Today's open access paper is illustrative of many similar efforts to discover usefully senolytic compounds that may already exist the vast databases of widely used medicinal products. New discoveries might form the basis for a later clinical development program. Given that every older adult is a potential customer for senolytic drugs, and that these drugs are expected to vary widely in their efficacy from tissue to tissue, there is more than enough room for many different senolytics-focused companies to coexist, and more than enough room for success in many different senolytic clinical programs. We should expect to see a considerable expansion of the set of known senolytic compounds and mechanisms for senolysis in the years ahead.
Senescent cells that accumulate with age have been shown to contribute to age-related diseases and organ dysfunction and have attracted attention as a target for anti-aging therapy. In particular, the use of senescent cell-depleting agents, or senolytics, has been shown to improve the aging phenotype in animal models. Since senescence has been implicated in the skin, particularly in fibroblasts, this study used aged human skin fibroblasts to investigate the effects of resibufogenin.
A component of the traditional Chinese medicine toad venom, resibufogenin was investigated for senolytic and/or senomorphic activity.
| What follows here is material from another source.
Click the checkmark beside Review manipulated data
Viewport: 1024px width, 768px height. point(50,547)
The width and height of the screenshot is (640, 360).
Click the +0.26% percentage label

We found that the compound selectively caused senescent cell death without affecting proliferating cells, with a marked effect on the suppression of the senescence-associated secretory phenotype. We also found that resibufogenin causes senescent cell death by inducing a caspase-3-mediated apoptotic program. Administration of resibufogenin to aging mice resulted in an increase in dermal collagen density and subcutaneous fat, improving the phenotype of aging skin. In other words, resibufogenin ameliorates skin aging through selective induction of senescent cell apoptosis without affecting non-aged cells. This traditional compound may have potential therapeutic benefits in skin aging characterized by senescent cell accumulation.